Meet Alana Krahe, the newest member of the JCN Clinic team! Alana has a Bachelor of Health Science (Nutritional and Dietetic Medicine) and brings with this a serious passion for gut health and it's intrinsic relationship with mental health. We are super excited to have Alana join our growing team here at the JCN Clinic. You will be seeing a lot more of Alana at the JCN Clinic, so lets take this opportunity to formally introduce this ray of sunshine to the JCN team.
Hi there. I am a nutritionist, writer and mum with a particular love of helping others live a good life. I try and take a healthy approach to how I eat, think, move, rest and connect with loved ones. For those of you into credentials, I have a Bachelor of Health Science and Bachelor of Communications and have spent the past ten years working in marketing and communications for leading healthcare brands.
I grew up in a small regional town in northern New South Wales called Tenterfield before moving to Queensland to study and work. I have spent the last ten years in Brisbane so now would pretty much consider myself a local.
Recognising that I had the potential to optimise or impair my life experiences through my mental and physical health is what initially interested me. I guess it started out as a selfish interest that has now grown into a passion that I want to share with others. Plus I have always loved to eat.
Healthy eating is providing both your body and mind with the nutrients that it needs to not only survive, but thrive. It is about eating what is right for you as an individual and enjoying food that supports your genetics, health status and lifestyle. While this may be a little different for all of us I think Michael Pollan is on the right track in saying ‘Eat food, not too much, mostly plants.’

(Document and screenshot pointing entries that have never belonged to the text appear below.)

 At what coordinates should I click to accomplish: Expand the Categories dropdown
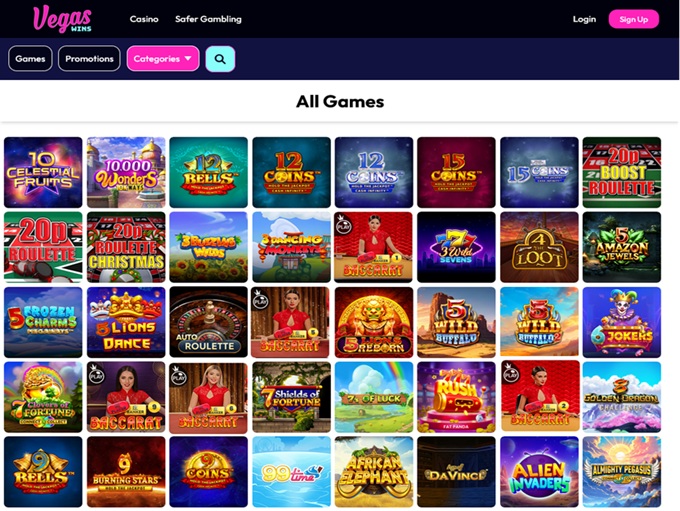pos(163,59)
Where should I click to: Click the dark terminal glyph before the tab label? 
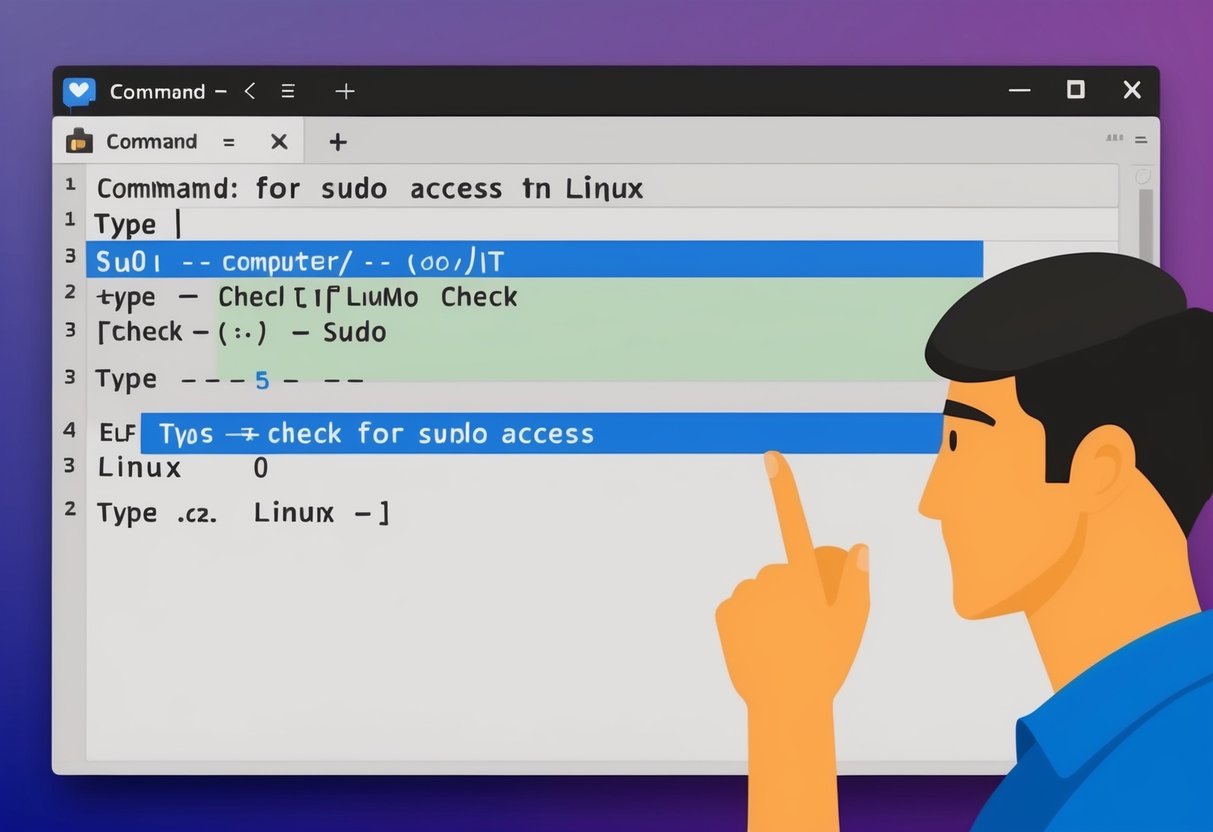pyautogui.click(x=81, y=141)
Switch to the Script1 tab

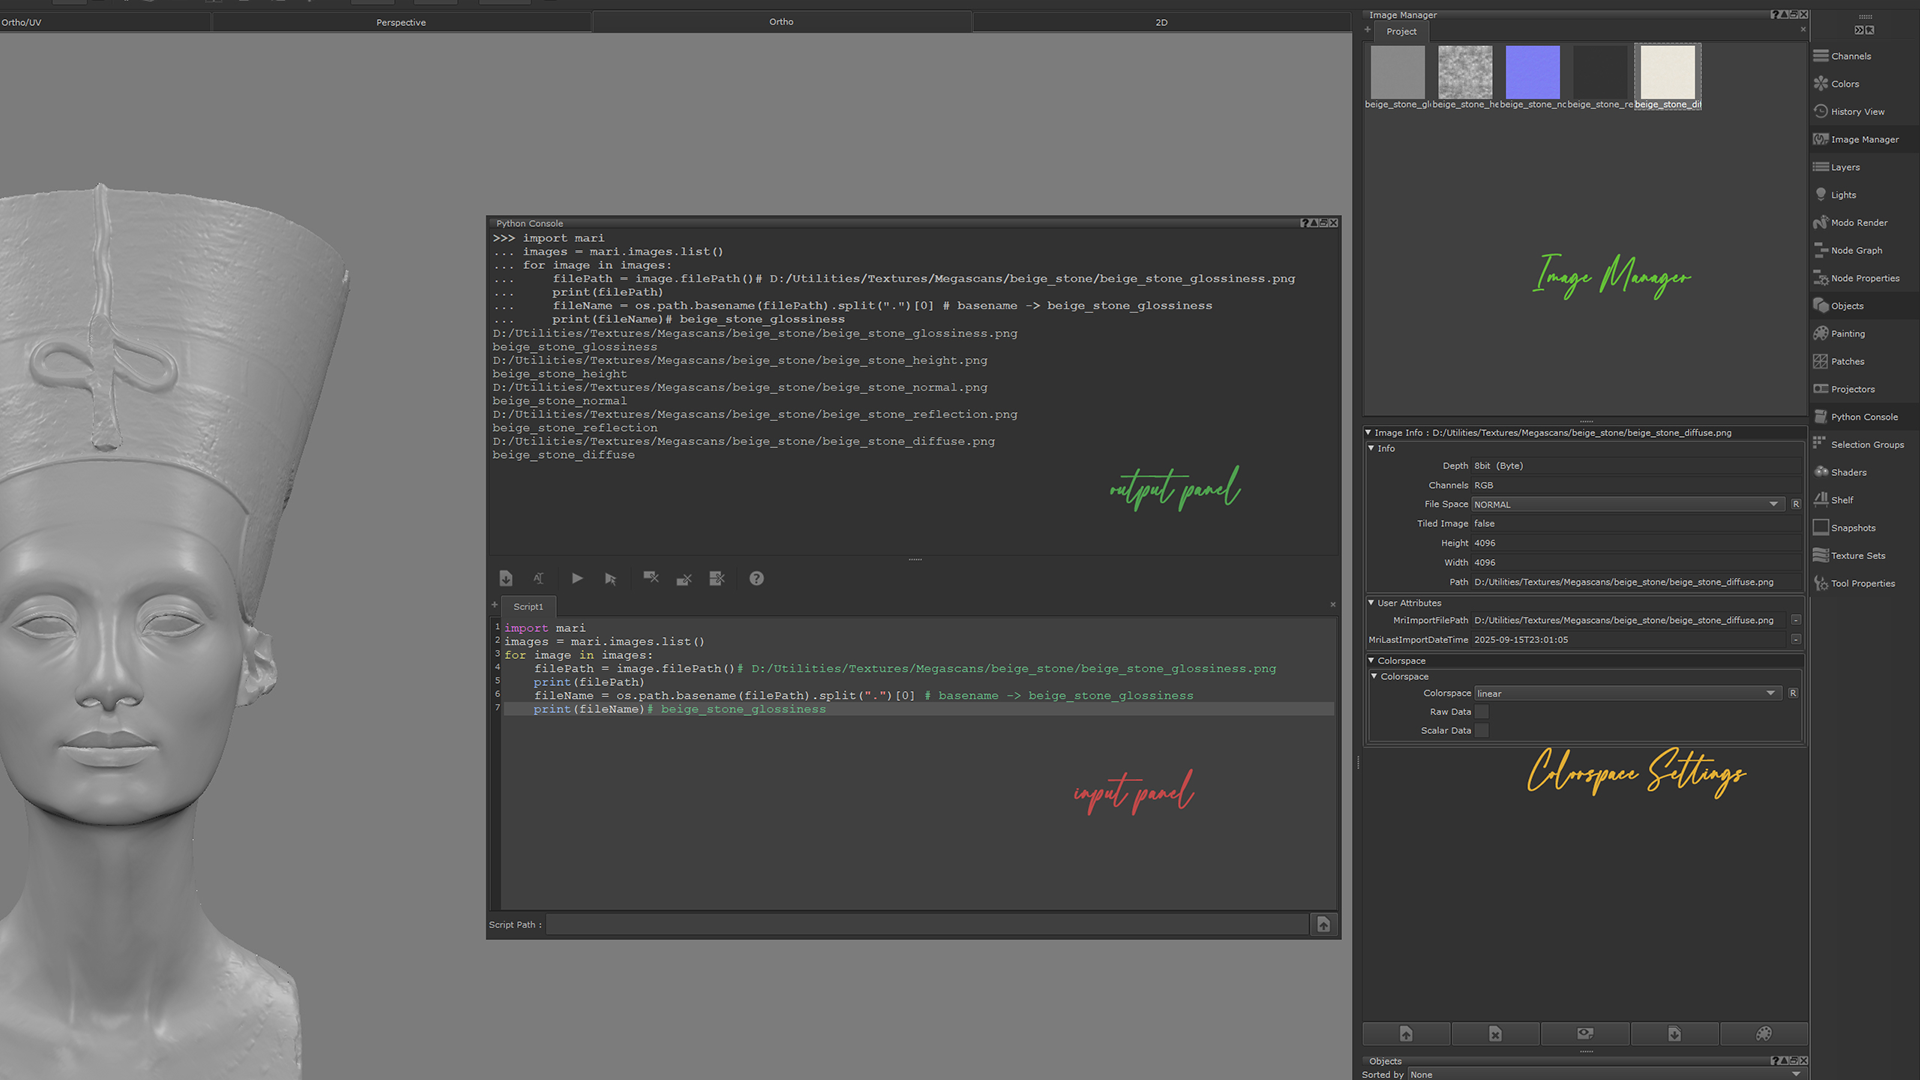(528, 606)
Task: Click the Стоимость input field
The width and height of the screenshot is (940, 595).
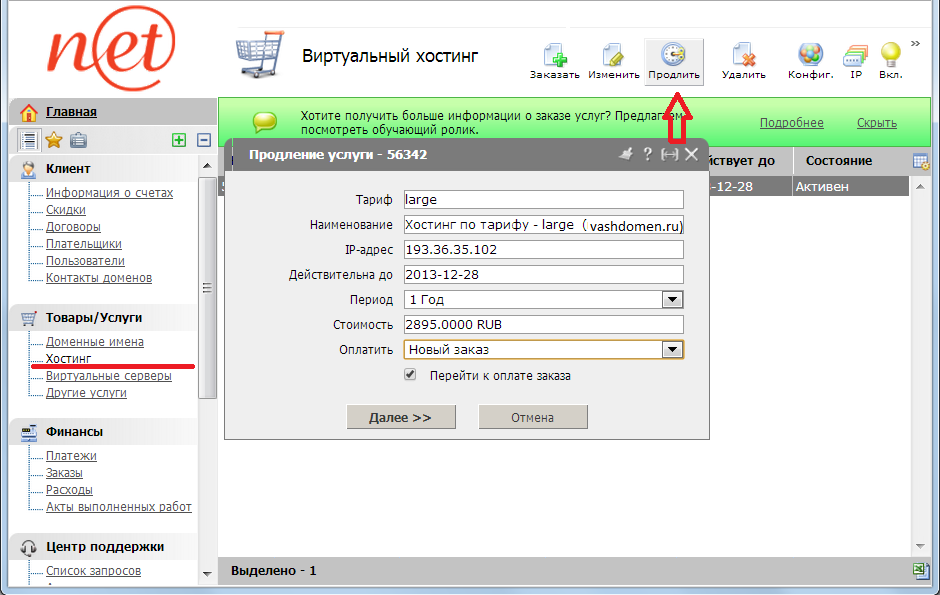Action: pos(543,324)
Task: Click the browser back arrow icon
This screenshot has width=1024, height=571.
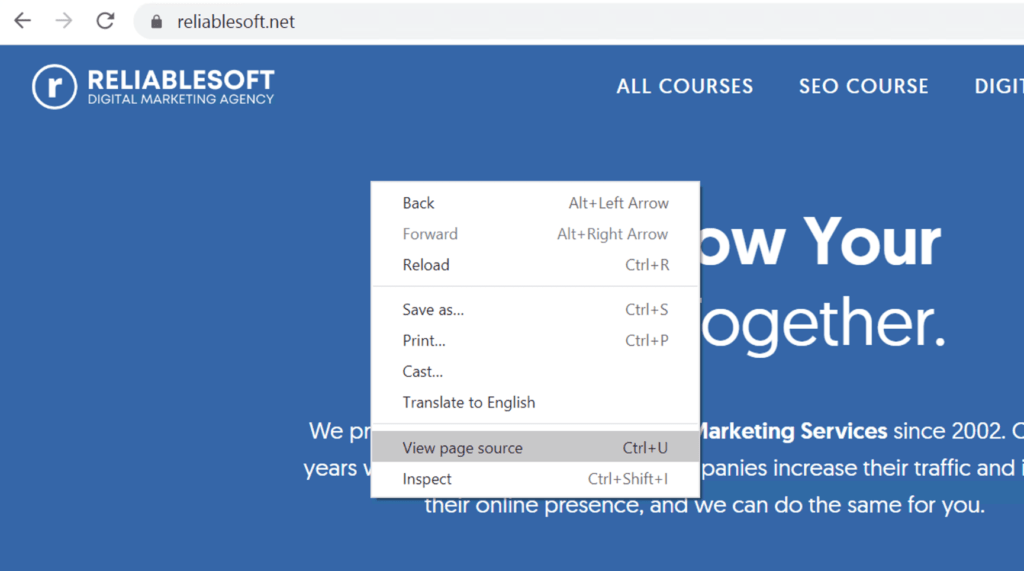Action: tap(22, 21)
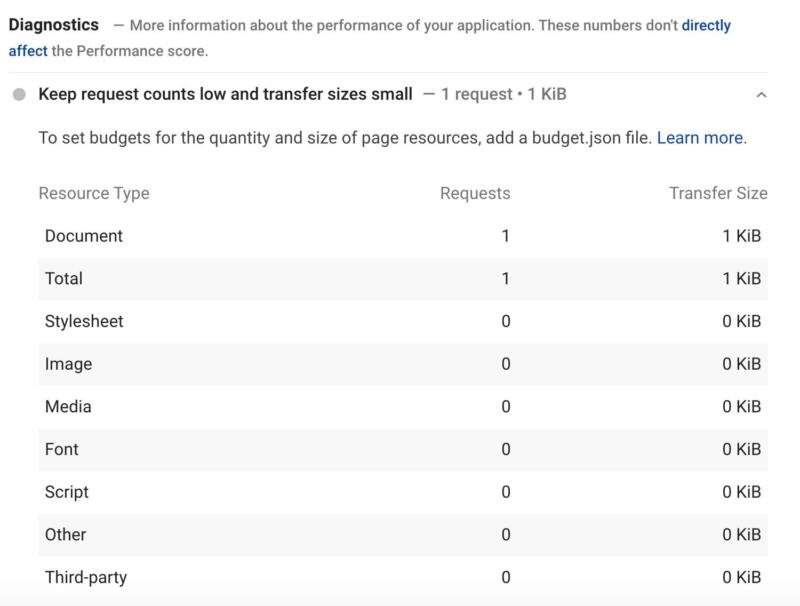The height and width of the screenshot is (606, 800).
Task: Click the Stylesheet row label
Action: [84, 321]
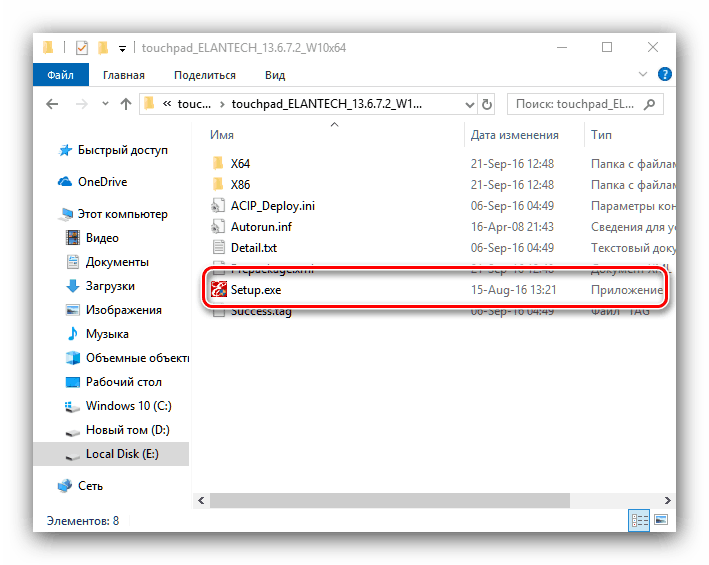Expand the ribbon with the chevron

638,75
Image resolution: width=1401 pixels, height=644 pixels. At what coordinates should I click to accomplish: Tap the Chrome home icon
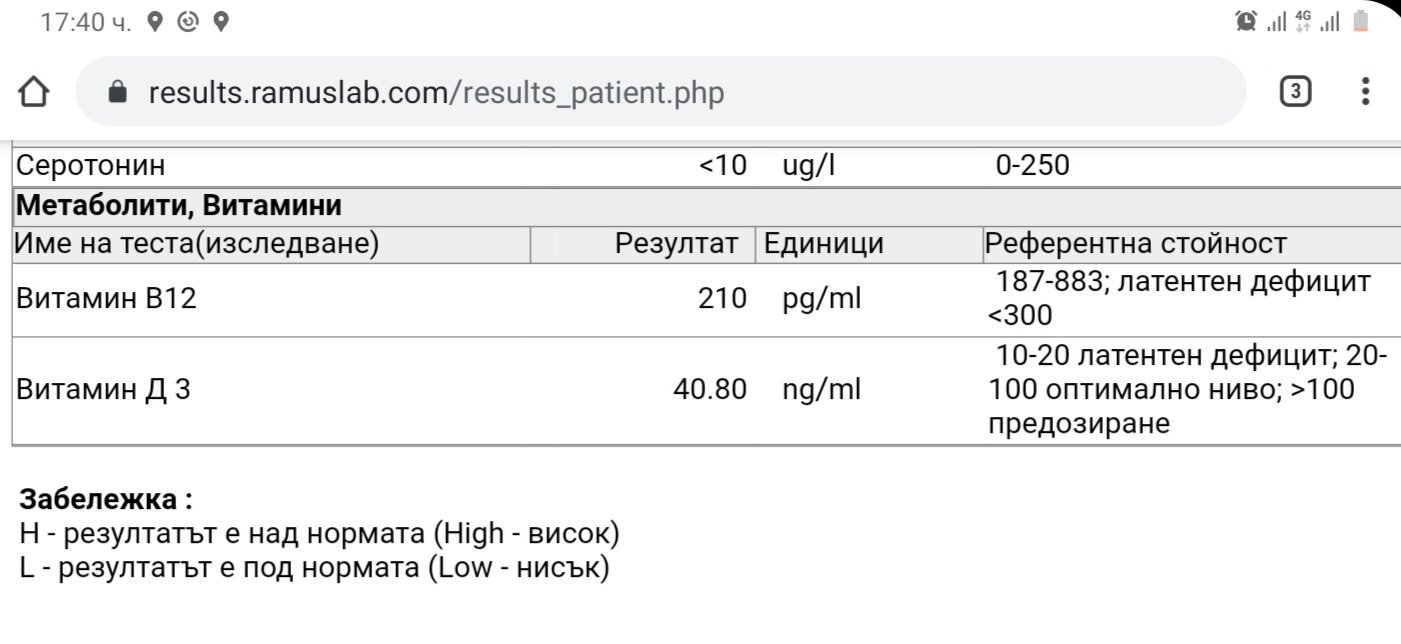click(34, 93)
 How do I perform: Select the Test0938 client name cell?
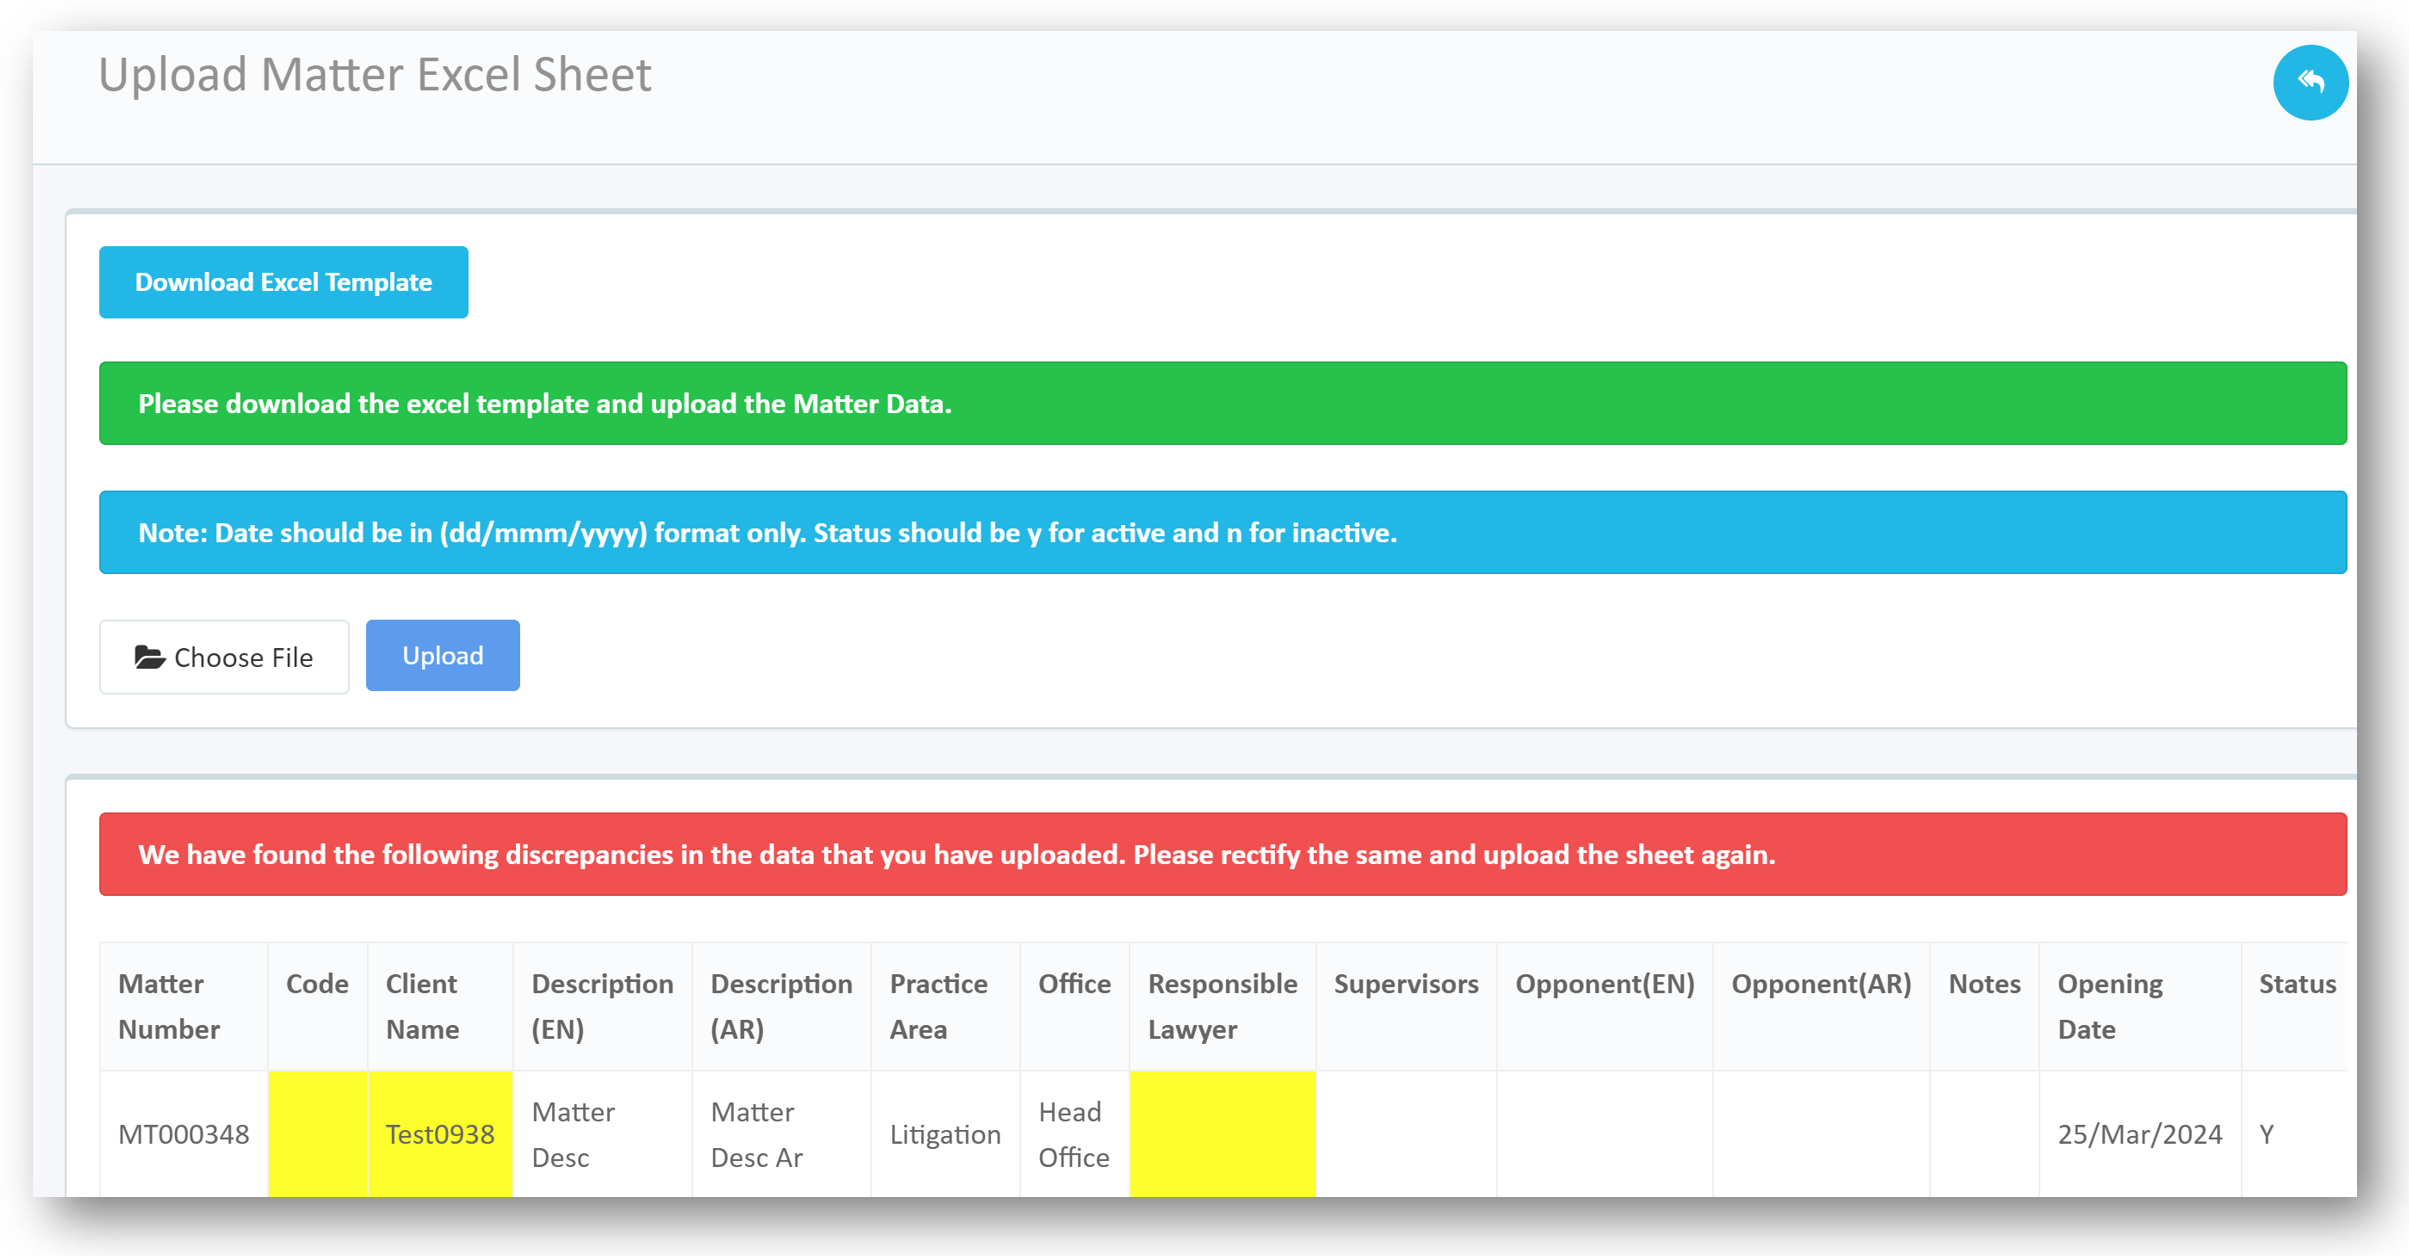440,1134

Eat probiotic foods everyday. Eat yoghurt if you tolerate it, drink kefir and kombucha or add a side of fermented vegetables like sauerkraut or kimchi to your eggs, salads or meals. These probiotic foods contain live bacteria that help create a diverse and healthy population of gut microbes and allow nutrient absorption.
Then as simple as it sounds, getting plenty of fibre and prebiotics in your diet, as we need these to selectively support our beneficial gut microbes. For increasing fibre I like to add chia seeds or flaxseed meal to smoothies and baking, add beans and legumes to salads and snack on fruit, nuts and seeds. Then for my prebiotic fix I like to snack on apples and eat raw or lightly cooked asparagus, onion and garlic.
Free range eggs, extra virgin olive oil and the third one depends on what day it is but either green veggies (kale, broccoli and spinach are my favourites) or dark chocolate.
There are so many for different reasons but I really love The Healthy Chef Teressa Cutter’s work in combining the science of nutrition with delicious recipes, Jamie Oliver for taking the simple message of fresh, sustainable and healthy food global and Sneh Roy from the beautiful blog Cook Republic because her food photography always makes me hungry.
I love spending time with my friends and family, making a mess in the kitchen, getting outdoors for my daily dose of vitamin D, reading, writing and when I can escape my two ratbag children, listening to live music.